**Selected text:**

■ ■ ■

Skip to main content
This guide provides best practices and optimization tips to help you get the most out of whisper.rn.

Model Selection

Choose the right model size

Model selection is a balance between accuracy, speed, and memory usage. Choose based on your device capabilities and accuracy requirements.
Refer to the Memory Usage table in whisper.cpp for detailed information. Model size guidelines:
  • tiny - Fastest, lowest memory (~75MB), acceptable accuracy for simple use cases
  • base - Good balance for most mobile devices (~145MB)
  • small - Better accuracy, moderate resource usage (~475MB)
  • medium - High accuracy, requires more resources (~1.5GB)
  • large - Best accuracy, only for high-end devices (~3GB)
Dynamic model selection: You can detect device capabilities and select models accordingly:
import DeviceInfo from 'react-native-device-info'

async function selectModel() {
  const totalMemory = await DeviceInfo.getTotalMemory()
  const isTablet = await DeviceInfo.isTablet()
  
  // Select model based on available memory
  if (totalMemory > 6 * 1024 * 1024 * 1024) { // > 6GB
    return require('./models/ggml-medium.bin')
  } else if (totalMemory > 4 * 1024 * 1024 * 1024) { // > 4GB
    return require('./models/ggml-small.bin')
  } else if (totalMemory > 2 * 1024 * 1024 * 1024) { // > 2GB
    return require('./models/ggml-base.bin')
  }
  return require('./models/ggml-tiny.bin')
}

const modelPath = await selectModel()
const context = await initWhisper({ filePath: modelPath })
Libraries like react-native-vitals are currently unmaintained. Use react-native-device-info instead.

■ ■ ■

**Data excerpts:**
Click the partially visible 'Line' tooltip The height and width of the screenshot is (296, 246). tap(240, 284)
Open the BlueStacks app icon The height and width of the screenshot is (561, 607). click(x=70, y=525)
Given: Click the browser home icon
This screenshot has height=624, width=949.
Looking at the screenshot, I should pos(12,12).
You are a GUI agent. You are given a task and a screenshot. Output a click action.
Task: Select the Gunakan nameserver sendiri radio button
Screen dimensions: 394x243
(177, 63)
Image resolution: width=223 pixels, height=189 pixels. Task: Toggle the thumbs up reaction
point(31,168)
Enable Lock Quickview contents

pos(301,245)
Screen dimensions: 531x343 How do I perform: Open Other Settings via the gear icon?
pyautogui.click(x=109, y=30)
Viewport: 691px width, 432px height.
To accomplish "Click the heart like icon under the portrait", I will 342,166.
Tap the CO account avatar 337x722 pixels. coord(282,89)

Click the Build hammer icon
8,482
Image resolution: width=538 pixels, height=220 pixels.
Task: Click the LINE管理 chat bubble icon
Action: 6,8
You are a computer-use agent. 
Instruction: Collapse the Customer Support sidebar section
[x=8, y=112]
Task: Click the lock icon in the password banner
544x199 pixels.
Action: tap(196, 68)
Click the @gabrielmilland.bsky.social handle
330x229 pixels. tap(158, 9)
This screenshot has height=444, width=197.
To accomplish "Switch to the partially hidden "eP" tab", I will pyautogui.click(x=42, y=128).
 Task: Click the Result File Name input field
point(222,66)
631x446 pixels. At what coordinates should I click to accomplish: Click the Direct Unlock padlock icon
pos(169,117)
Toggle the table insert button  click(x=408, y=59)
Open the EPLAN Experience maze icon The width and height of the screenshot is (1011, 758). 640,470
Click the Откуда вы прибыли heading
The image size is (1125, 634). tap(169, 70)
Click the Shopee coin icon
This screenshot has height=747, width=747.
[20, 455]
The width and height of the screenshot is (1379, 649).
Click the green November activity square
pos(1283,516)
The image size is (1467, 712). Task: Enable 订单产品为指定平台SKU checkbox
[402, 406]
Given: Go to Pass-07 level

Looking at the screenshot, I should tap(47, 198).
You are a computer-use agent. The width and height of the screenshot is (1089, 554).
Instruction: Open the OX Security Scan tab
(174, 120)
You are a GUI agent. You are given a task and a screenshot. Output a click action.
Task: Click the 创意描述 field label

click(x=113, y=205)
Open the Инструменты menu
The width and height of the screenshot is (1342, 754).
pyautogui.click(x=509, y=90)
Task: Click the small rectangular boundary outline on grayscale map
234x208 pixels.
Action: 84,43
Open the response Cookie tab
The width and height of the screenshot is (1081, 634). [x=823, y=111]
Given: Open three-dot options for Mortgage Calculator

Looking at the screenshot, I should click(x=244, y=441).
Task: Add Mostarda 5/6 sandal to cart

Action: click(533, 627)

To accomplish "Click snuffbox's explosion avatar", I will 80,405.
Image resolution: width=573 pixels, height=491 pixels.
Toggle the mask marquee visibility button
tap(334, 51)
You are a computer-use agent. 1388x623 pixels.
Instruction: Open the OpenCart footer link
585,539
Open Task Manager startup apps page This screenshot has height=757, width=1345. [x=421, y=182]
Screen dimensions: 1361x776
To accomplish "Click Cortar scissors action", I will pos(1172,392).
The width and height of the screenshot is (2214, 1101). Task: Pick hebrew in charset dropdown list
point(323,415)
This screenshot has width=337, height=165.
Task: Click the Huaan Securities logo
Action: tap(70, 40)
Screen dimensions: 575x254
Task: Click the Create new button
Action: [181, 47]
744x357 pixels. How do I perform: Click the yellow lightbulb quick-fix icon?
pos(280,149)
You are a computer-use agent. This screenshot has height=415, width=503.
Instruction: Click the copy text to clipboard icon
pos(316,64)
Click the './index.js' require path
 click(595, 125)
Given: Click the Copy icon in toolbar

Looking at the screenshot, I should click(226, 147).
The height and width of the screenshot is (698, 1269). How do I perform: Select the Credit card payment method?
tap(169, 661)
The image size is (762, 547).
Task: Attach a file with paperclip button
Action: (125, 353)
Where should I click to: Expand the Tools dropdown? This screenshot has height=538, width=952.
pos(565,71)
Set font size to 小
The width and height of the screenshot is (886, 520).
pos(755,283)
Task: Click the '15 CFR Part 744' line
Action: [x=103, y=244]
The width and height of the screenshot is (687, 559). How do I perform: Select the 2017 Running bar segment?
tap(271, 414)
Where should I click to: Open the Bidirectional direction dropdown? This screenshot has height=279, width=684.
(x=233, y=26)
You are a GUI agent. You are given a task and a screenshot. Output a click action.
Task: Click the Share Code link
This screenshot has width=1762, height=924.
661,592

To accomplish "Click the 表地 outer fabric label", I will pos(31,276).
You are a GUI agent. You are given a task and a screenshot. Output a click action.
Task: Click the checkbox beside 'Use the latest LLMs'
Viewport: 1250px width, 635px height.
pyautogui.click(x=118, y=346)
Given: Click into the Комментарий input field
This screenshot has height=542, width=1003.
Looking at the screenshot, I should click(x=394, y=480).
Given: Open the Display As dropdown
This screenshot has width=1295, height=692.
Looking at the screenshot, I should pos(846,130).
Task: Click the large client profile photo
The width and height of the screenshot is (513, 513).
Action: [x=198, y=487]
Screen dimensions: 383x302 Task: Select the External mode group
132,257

■ ■ ■

**What is asked:**
1 - Copy the whisper.rn guide from "Dynamic model selection: You" up to and including "isTablet = await DeviceInfo.isTablet()", switching each occurrence of "DeviceInfo" to "DeviceDetails".
2 - Render this sentence from the whisper.rn guide in Spanish: "Model selection is a balance between accuracy, speed, and memory usage."
The material has no connection to the whisper.rn guide.

**Replies:**
1 -
Dynamic model selection: You can detect device capabilities and select models accordingly:
import DeviceDetails from 'react-native-device-info'

async function selectModel() {
  const totalMemory = await DeviceDetails.getTotalMemory()
  const isTablet = await DeviceDetails.isTablet()

2 - La selección del modelo es un equilibrio entre precisión, velocidad y uso de memoria.